• **Text excerpt**:
Reliable seal glass: The maximum interfacial shearing stress in the thin solder glass layer (Figure 1) can be computed by the formula [15]: ${\tau }_{\max }=k{h}_g{\sigma }_{\max }$. Here $k=\sqrt{\frac{\lambda }{\kappa }}$ is the parameter of the interfacial shearing stress, $\lambda =\frac{1-v_c}{E_c{h}_c}+\frac{1-v_g}{E_g{h}_g}$ is the assembly's axial compliance that is calculated as a sum of the axial compliances of its two constituents, $\kappa =\frac{h_c}{3G_c}+\frac{h_c}{3G_g}$ is its interfacial compliance, $G_c=\frac{E_c}{2\left(1+v_c\right)}$ and $G_g=\frac{E_g}{2\left(1+v_g\right)}$ are the shear moduli of the ceramics and the glass materials, ${\sigma }_{\max }=\frac{\Delta \alpha \Delta t}{\lambda h_g}$ is the maximum normal stress in the mid-portion of the glass layer, $\Delta t$ is the change in temperature from the soldering temperature to the low (room or testing) temperature, $\Delta \alpha ={\overline{\alpha }}_c-{\overline{\alpha }}_g$ is the difference in the effective coefficients of thermal expansion (CTEs) of the ceramics and the glass, ${\overline{\alpha }}_{c,g}=\frac{1}{\Delta t}{\displaystyle \underset{t}{\overset{t_0}{\int }}{\alpha }_{c,g}}\left(t\right)dt$ are these coefficients for the given temperature t, t0 is the annealing (zero stress, setup) temperature, and ${\alpha }_{c,g}\left(t\right)$ are the time dependent CTEs for the materials in question. In an approximate analysis one could assume that the axial compliance α of the assembly is due to the glass only, so that $\lambda \approx \frac{1-v_g}{E_g{h}_g}$ and therefore the maximum normal stress in the solder glass is ${\sigma }_{\max }=\frac{E_g}{\left(1+v_g\right)}\Delta \alpha \Delta t$. While the geometric characteristics of the assembly, the change in temperature and the elastic constants of the materials can be determined with high accuracy, this is not the case for the difference in the CTEs of the brittle materials of the glass and the ceramics. In addition, because of the obvious incentive to minimize this difference, such a mismatch is characterized by a small difference of close and appreciable numbers. This contributes to the uncertainty of the problem in question justifies the application of the probabilistic approach.

• **Work to complete**:
According to the seal glass excerpt, which quantity, unlike the geometry, temperature change and elastic constants, cannot be determined with high accuracy?

• **Dataset**:

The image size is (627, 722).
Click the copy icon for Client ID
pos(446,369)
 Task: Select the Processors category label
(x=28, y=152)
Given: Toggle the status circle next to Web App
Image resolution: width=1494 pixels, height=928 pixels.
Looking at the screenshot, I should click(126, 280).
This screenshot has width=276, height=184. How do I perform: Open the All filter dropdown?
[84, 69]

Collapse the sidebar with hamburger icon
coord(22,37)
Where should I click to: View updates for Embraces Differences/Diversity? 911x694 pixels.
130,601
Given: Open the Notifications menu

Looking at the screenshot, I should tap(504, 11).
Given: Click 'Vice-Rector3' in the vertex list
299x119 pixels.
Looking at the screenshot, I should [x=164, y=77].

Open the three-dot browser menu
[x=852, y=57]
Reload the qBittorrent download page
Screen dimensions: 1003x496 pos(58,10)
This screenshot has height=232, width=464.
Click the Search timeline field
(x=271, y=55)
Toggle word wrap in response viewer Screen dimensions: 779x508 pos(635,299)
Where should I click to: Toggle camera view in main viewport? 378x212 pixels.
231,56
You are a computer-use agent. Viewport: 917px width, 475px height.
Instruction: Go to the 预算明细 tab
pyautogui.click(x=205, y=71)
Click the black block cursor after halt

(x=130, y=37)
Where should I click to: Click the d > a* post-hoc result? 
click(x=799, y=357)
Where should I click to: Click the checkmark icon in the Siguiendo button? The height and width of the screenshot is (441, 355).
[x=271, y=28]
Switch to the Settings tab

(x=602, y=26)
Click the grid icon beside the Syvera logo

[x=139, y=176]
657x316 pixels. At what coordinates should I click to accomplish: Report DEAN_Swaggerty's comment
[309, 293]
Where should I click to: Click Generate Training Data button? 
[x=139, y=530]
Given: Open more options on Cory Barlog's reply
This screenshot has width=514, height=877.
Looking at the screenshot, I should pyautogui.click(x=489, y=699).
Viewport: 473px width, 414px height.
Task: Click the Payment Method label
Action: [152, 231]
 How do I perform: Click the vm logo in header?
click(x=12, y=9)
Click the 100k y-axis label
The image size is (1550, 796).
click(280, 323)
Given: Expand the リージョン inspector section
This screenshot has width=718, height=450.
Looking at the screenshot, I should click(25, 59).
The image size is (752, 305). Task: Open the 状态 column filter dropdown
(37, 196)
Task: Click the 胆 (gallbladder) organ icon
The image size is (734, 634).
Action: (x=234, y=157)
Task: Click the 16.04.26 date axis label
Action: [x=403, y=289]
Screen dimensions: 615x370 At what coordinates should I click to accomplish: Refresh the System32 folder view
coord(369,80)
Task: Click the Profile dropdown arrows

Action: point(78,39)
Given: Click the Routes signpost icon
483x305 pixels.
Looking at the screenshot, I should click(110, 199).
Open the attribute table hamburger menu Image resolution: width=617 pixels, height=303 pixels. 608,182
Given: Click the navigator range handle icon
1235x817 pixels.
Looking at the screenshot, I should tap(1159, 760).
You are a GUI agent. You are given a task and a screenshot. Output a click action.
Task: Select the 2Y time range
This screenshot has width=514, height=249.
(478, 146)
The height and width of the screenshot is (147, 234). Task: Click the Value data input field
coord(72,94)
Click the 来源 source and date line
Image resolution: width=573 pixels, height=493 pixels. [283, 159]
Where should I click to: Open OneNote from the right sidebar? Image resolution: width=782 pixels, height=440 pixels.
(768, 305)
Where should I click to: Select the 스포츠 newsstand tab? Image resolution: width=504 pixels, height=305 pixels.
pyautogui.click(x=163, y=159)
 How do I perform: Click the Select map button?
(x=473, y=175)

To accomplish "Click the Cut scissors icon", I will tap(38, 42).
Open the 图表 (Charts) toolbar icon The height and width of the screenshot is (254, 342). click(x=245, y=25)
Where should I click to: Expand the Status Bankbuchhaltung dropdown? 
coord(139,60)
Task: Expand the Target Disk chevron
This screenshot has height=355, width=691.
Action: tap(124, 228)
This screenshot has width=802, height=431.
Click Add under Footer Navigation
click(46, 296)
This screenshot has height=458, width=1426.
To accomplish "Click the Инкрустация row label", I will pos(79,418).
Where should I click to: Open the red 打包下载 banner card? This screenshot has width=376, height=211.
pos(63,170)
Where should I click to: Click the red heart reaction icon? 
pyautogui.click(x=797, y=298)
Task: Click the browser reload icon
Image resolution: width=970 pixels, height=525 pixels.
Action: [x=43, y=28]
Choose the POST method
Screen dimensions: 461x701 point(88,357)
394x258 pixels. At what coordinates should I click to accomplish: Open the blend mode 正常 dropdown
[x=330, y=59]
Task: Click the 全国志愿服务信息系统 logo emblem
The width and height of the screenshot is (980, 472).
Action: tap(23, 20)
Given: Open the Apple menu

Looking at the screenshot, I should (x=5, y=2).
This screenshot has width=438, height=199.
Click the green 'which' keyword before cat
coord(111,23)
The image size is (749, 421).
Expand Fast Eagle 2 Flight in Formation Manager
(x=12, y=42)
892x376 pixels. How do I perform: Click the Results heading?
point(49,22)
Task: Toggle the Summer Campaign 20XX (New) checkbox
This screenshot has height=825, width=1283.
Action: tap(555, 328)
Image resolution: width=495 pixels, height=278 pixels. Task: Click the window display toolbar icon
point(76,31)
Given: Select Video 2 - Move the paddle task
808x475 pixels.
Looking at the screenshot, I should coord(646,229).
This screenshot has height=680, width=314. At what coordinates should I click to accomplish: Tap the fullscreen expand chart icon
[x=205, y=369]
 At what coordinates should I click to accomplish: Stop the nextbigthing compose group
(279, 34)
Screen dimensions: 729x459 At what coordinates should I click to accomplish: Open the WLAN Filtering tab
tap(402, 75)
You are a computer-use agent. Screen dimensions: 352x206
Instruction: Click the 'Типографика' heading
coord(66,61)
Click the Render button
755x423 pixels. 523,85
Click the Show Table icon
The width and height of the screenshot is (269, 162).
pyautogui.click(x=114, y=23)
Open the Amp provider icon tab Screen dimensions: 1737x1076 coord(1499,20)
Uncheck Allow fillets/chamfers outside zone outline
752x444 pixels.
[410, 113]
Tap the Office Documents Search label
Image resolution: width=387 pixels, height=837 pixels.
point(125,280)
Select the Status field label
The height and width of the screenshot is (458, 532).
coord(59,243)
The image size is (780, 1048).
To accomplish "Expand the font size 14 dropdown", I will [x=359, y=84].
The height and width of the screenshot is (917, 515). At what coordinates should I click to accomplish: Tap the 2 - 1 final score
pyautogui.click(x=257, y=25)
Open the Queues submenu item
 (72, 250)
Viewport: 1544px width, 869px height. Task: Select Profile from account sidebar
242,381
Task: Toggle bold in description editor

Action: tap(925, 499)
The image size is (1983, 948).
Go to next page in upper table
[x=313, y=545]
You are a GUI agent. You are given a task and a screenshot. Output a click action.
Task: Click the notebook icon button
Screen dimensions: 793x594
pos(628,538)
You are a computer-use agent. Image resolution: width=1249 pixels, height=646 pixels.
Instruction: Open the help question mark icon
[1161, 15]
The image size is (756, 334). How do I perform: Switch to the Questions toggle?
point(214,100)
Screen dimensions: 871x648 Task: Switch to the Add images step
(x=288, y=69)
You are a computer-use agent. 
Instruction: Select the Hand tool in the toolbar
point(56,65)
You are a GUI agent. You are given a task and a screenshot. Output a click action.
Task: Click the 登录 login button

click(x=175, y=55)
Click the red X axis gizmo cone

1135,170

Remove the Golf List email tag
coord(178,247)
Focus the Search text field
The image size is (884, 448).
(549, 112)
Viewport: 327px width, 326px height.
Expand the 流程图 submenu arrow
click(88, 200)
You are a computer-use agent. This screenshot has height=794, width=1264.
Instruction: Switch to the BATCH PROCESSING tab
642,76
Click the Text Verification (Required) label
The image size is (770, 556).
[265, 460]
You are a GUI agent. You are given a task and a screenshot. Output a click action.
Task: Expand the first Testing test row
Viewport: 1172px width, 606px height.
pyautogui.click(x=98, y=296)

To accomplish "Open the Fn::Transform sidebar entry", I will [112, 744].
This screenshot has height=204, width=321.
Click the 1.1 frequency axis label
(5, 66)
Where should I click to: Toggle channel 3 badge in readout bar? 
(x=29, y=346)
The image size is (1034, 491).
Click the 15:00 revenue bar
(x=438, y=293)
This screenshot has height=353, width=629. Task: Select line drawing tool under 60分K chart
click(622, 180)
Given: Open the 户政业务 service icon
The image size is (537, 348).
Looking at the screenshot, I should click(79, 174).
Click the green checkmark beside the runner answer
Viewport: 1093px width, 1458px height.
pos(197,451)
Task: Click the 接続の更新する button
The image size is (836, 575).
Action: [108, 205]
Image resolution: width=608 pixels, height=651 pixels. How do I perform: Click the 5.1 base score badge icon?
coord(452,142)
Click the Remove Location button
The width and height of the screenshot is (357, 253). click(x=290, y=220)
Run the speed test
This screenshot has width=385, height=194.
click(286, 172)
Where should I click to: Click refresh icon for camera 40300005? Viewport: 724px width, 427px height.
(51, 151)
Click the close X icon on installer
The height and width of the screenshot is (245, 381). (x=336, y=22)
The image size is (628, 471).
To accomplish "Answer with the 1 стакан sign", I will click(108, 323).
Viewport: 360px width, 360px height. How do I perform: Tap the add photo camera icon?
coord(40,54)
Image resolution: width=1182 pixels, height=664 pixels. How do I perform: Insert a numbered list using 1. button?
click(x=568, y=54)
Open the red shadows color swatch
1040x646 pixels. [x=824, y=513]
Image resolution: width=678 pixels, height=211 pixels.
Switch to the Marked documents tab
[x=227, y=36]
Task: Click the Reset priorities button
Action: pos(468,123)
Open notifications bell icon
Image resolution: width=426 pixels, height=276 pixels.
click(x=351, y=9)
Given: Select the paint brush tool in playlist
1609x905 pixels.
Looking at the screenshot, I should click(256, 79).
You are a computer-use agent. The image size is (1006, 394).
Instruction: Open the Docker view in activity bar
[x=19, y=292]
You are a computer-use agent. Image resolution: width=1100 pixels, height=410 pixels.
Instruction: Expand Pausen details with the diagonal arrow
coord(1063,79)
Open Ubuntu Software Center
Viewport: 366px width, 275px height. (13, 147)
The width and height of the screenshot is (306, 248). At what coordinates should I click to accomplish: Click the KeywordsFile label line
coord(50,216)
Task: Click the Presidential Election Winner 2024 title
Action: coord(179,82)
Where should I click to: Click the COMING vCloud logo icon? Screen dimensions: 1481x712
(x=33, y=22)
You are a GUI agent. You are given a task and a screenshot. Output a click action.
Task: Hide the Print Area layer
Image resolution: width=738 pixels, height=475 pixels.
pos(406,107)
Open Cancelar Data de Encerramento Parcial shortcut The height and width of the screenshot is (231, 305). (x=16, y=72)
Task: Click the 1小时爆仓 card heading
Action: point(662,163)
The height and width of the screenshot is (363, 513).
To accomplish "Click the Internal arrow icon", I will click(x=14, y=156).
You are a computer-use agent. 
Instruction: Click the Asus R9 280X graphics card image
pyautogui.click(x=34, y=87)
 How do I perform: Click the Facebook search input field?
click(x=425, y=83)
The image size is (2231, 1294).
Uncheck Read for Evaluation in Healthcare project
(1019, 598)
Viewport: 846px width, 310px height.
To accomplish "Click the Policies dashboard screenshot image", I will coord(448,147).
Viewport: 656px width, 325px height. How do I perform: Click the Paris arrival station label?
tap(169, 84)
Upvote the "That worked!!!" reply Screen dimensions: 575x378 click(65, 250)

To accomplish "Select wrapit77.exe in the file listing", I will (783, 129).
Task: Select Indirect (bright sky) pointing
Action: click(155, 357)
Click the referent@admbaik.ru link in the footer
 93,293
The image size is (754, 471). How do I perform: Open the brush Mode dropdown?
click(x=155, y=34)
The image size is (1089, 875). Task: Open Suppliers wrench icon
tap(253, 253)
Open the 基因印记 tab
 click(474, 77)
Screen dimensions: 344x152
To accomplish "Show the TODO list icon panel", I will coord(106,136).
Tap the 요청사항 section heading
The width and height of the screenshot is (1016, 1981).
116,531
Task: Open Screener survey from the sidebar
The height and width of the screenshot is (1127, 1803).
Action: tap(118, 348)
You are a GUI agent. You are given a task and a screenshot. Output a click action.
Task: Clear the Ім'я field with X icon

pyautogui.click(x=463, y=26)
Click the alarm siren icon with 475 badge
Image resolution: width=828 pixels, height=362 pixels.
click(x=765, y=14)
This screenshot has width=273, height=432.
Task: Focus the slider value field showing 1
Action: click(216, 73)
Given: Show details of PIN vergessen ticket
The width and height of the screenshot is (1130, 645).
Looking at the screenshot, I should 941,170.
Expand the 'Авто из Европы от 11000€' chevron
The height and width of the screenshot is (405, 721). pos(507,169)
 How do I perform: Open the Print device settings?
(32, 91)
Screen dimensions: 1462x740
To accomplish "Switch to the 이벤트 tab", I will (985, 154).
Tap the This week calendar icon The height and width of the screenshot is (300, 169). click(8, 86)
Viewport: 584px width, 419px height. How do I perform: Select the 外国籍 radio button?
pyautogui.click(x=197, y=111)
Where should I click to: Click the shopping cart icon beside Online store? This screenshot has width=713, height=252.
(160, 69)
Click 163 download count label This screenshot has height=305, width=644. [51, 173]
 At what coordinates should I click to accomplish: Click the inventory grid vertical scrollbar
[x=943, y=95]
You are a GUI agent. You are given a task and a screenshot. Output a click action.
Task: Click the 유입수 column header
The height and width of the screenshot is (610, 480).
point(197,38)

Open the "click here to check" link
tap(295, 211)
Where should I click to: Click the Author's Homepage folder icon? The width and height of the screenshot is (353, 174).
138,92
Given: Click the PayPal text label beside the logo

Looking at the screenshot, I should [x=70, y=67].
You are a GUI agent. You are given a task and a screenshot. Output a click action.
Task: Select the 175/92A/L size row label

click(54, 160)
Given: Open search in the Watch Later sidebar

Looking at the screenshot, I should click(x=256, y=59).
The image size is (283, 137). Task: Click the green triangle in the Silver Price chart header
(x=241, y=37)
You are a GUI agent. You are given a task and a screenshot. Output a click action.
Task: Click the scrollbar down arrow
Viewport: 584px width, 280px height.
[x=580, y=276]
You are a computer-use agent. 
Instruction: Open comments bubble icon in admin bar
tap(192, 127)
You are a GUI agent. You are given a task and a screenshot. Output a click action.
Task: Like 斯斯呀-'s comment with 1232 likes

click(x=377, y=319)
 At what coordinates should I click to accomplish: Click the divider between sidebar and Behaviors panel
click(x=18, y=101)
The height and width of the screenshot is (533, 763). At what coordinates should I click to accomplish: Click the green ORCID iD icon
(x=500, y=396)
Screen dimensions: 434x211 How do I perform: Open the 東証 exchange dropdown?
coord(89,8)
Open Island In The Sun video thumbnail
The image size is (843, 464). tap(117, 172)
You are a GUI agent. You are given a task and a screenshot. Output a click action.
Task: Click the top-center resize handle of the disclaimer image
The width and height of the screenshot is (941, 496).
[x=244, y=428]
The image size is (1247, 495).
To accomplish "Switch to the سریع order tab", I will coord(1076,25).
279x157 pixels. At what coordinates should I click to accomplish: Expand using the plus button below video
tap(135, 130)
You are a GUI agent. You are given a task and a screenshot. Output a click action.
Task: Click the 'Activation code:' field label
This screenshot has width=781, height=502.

• **Correct result**:
The difference in the coefficients of thermal expansion of the glass and the ceramics.